Gewaltfreiheit in diesem Sinne beinhaltet also eine grundlegende Transformation unseres Denkens. Denn solange wir der Überzeugung sind, dass es ein allgemeingültiges richtig und falsch gibt und damit gute und böse Menschen, die es verdienen bestraft oder belohnt zu werden, ist so eine empathische Verbindung nicht möglich. Dann verurteile ich meinen Mann dafür, dass er kalt ist wie ein Eisschrank, meine Tochter, dass sie faul ist und mich selbst dafür dass, ich so zickig bin. Mit dem Ergebnis dass mein Mann sich schuldig fühlt, meine Tochter rebelliert und ich mich selbst schäme. Nicht gerade Verbindung schaffend “
Gewaltfreie Kommunikation schlägt einen Ebenenwechsel vor: von der Analyse darüber, was andere falsch machen hin zu dem, was wir fühlen und brauchen. Dazu, die Verantwortung für unsere Gefühle zu übernehmen und damit auch dafür, dass sich unsere Bedürfnisse erfüllen.
Gewaltfreie Kommunikation ist eine Prozesssprache: Wir verbinden uns einfühlsam mit uns selbst und anderen und fragen uns, was im Moment in uns und den anderen lebendig ist.

→ GESPEICHERTE ZEILEN:
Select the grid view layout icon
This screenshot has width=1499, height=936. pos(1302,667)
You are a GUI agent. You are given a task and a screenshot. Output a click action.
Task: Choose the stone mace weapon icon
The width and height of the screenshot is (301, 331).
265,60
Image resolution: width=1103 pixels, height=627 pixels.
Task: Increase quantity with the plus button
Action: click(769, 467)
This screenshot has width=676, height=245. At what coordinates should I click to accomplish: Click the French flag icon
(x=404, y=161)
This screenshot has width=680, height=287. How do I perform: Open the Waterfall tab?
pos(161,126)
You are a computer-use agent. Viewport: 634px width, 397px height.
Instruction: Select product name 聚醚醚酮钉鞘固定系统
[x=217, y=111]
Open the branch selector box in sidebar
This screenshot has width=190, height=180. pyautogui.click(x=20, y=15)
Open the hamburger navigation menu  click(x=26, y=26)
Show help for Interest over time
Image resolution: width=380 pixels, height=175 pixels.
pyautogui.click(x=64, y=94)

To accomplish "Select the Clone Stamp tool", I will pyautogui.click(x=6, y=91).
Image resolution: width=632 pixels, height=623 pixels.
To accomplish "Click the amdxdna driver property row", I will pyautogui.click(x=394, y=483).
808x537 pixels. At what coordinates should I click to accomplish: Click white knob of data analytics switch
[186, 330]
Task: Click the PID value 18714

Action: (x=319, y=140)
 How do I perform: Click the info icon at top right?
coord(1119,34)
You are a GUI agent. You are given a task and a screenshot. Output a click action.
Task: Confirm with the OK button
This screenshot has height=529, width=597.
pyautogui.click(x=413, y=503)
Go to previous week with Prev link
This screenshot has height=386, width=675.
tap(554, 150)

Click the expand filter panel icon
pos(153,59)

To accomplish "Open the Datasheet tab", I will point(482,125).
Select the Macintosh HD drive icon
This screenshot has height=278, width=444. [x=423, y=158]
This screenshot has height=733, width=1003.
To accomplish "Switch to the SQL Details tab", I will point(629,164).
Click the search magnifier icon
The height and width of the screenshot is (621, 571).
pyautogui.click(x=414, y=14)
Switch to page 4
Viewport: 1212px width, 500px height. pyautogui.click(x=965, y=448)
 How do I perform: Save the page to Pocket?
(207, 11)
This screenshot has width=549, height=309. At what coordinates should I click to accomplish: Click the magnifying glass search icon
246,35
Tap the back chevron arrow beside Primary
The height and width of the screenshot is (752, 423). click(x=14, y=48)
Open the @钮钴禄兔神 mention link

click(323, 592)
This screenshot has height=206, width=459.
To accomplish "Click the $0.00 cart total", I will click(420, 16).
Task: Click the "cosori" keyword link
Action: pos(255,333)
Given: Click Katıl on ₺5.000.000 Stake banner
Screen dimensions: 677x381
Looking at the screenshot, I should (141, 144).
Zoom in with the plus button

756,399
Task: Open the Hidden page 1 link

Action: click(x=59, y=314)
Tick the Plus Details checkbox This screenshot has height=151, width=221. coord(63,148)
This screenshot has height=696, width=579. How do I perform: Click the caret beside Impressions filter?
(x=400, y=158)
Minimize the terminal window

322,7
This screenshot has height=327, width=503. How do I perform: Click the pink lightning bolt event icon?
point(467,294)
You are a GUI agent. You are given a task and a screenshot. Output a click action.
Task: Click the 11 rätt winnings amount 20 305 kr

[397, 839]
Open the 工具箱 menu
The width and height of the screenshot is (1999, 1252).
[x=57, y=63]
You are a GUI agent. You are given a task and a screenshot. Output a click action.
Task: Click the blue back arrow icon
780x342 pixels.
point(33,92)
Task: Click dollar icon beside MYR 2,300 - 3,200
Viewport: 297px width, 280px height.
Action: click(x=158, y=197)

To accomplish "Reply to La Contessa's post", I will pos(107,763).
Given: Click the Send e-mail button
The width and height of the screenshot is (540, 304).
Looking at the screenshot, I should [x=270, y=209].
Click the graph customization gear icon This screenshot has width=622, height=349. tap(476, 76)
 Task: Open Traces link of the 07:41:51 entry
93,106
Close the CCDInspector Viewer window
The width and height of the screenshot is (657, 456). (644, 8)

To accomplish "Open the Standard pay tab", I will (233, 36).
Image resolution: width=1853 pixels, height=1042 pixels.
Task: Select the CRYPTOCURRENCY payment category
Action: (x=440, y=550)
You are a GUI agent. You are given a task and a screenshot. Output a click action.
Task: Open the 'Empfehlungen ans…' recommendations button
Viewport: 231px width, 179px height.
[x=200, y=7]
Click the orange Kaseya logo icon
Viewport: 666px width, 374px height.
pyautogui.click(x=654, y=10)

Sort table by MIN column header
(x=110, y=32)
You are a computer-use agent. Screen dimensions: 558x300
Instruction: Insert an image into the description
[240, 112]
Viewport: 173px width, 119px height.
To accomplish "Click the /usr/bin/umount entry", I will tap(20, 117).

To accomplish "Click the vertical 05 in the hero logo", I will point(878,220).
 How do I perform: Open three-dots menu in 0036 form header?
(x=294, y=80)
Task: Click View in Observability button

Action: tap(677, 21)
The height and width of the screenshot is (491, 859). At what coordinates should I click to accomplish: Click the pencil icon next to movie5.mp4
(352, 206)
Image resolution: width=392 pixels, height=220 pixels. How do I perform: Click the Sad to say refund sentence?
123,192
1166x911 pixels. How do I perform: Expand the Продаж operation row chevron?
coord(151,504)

→ ZIEL DER ÜBUNG:
Beantworten Sie diese Fragen zum Textauszug über Gewaltfreie Kommunikation:
1. Womit wird der Mann im Textauszug verglichen?
2. Welchen Wechsel schlägt Gewaltfreie Kommunikation vor?
3. Als welche Art von Sprache wird Gewaltfreie Kommunikation bezeichnet?
Für diese Aufgabe haben die Zeilen keine Bedeutung.

→ DAS ERGEBNIS:
1. Mit einem Eisschrank: Er wird dafür verurteilt, dass er kalt ist wie ein Eisschrank.
2. Einen Ebenenwechsel, weg von der Analyse, was andere falsch machen, hin zu dem, was wir fühlen und brauchen.
3. Als Prozesssprache.